"Yes, but how is it to be found? I believe we tried every square foot of the building."

"I have no doubt you did, but it will be necessary to try every square inch, I will not say of the whole building, but of certain rooms and passages. I think we may assume that it is not in the upper rooms or servants' quarters. Such a hiding-place would be contrived where it could be used by the owners of the house without observation from their dependants, and would therefore be either in the drawing-room, dining-room, the principal bed-chambers, or the passages, corridors, or stairs between or adjoining these."

"I quite follow you in your reasoning, Mrs. Conway, and agree with you. Doubtless, the place is so situated as to be what I may call handy to the owners of the Hall, but I still do not see how you are going to set about finding it."

"I am going to set about it by going to live at the Hall."

"Going to live at the Hall, Mrs. Conway! But how is that possible under the circumstances? You are, I should say, the last person whom the Miss Penfolds would at present invite to take up her residence there."

"I agree with you, if they had any idea of my identity; but that is just what I intend they shall not have. My plan is to go there in the capacity of a servant. Once there I shall examine, as I say, every square inch of the rooms and places where this hiding-place is likely to exist. Every knob, knot, or inequality of any kind in the wood-work and stone-work shall be pressed, pulled, and twisted, until I find it. I am aware that the task may occupy months or even years, for, of course, my opportunities will be limited. Still, whether months or years, I intend to undertake it and to carry it through, if my life is spared until I have had time thoroughly and completely to carry it out."

Mr. Tallboys was silent from sheer astonishment.

"Do you realty mean that you think of going there as a servant, Mrs. Conway?"

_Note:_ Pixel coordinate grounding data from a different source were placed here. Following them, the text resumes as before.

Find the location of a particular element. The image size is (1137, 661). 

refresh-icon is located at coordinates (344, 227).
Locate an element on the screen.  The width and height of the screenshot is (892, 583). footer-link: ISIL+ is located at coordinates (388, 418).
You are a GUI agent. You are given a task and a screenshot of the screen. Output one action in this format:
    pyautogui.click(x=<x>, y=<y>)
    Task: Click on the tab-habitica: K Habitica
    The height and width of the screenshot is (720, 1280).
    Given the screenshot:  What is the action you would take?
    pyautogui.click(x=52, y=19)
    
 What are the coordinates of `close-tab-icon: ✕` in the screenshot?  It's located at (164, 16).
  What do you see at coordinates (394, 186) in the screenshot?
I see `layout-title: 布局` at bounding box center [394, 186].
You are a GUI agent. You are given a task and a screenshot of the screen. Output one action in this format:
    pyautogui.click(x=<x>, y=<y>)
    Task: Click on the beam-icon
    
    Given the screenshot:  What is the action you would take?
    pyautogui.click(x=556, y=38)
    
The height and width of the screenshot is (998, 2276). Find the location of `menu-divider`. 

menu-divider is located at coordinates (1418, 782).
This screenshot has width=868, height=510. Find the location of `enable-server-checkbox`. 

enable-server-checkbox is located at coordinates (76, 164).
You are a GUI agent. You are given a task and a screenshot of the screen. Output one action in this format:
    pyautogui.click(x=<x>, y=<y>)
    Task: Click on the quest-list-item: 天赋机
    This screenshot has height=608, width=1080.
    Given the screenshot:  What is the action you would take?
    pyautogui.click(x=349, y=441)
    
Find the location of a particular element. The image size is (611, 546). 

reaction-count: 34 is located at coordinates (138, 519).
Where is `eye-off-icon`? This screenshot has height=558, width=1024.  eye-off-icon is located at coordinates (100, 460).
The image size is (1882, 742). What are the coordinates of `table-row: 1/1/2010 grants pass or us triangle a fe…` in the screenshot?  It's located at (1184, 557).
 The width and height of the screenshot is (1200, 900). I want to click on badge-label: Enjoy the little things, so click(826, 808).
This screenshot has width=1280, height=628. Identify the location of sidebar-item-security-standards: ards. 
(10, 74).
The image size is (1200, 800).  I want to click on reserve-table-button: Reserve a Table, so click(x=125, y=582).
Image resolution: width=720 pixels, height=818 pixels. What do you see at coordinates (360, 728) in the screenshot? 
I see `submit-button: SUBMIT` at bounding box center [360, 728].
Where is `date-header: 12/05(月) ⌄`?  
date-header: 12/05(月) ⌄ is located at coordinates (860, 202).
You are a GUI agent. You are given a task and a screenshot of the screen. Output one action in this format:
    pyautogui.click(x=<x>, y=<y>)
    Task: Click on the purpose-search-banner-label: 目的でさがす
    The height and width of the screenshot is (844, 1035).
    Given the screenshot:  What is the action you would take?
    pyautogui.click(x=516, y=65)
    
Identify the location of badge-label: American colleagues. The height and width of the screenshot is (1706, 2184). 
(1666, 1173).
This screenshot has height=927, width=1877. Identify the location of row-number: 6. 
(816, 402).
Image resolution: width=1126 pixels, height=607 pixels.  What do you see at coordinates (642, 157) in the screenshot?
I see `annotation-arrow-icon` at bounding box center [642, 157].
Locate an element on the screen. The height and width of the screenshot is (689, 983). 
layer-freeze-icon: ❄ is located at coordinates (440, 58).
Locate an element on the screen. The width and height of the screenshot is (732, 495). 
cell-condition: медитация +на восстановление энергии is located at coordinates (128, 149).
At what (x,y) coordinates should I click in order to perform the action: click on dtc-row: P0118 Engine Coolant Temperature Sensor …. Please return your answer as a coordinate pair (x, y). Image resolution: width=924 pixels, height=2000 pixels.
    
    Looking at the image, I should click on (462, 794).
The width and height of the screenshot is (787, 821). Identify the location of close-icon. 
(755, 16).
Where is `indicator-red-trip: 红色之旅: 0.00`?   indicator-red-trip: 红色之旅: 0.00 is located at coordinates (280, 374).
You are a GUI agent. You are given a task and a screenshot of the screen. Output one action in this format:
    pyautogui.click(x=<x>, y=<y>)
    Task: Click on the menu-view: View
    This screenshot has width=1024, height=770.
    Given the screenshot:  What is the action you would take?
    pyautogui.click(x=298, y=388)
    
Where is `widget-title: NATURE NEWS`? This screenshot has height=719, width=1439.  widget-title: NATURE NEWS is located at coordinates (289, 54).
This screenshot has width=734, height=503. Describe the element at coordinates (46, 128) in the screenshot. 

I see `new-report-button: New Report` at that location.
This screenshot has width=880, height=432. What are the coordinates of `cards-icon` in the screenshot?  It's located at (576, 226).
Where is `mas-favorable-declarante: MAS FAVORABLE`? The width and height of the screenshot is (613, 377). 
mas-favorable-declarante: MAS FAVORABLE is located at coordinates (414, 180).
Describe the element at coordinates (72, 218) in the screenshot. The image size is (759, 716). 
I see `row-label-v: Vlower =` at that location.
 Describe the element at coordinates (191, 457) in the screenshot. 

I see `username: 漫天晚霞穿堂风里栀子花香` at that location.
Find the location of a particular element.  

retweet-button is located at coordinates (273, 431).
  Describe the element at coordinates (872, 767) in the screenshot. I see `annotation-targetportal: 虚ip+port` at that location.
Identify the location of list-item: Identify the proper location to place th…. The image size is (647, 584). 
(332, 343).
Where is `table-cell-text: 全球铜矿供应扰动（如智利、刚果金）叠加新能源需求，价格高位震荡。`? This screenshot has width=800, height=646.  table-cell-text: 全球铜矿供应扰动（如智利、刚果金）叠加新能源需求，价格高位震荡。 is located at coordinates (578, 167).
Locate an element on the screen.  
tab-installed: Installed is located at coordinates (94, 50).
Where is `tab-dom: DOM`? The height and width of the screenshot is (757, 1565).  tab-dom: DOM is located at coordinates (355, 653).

"Certainly I do," she replied calmly. "I suppose the work will be no harder for me than for other women; and whereas they do it for some ten or twelve pounds a year I shall do it for a fortune. I see not the slightest difficulty or objection in that part of the business. I shall, of course, let my house at Dover, making arrangements for my son's letters there being forwarded, and for my letters to him being posted in Dover. I shall have the satisfaction that while engaged upon this work my income will be accumulating for his benefit. I own that I can see no difficulty whatever in my plan being carried out.

"Now, as to the assistance that I wish you to give me. It could, perhaps, have been more readily given by Mr. Withers, for naturally he would know personally most of the servants of the Hall, as the majority of them doubtless belong to the village. But Mr. Withers, as a clergyman, might have conscientious scruples against taking any part in a scheme which, however righteous its ends, must be conducted by what he would consider underground methods, and involving a certain amount of deceit. At any rate, I think it better that neither he nor Mrs. Withers should have any complicity whatever in my plans. I therefore come to you. What I want, in the first place, is to find out when a vacancy is likely to be caused by some servant leaving; secondly, if no such vacancy is likely to occur, for a vacancy to be manufactured by inducing some servant to leave—a present of a year's wages would probably accomplish that; thirdly, the vacancy must occur in the case of some servant whose work would naturally lie in the part of the building I have to examine; finally, it must be arranged that I can be so recommended as to insure my getting the place."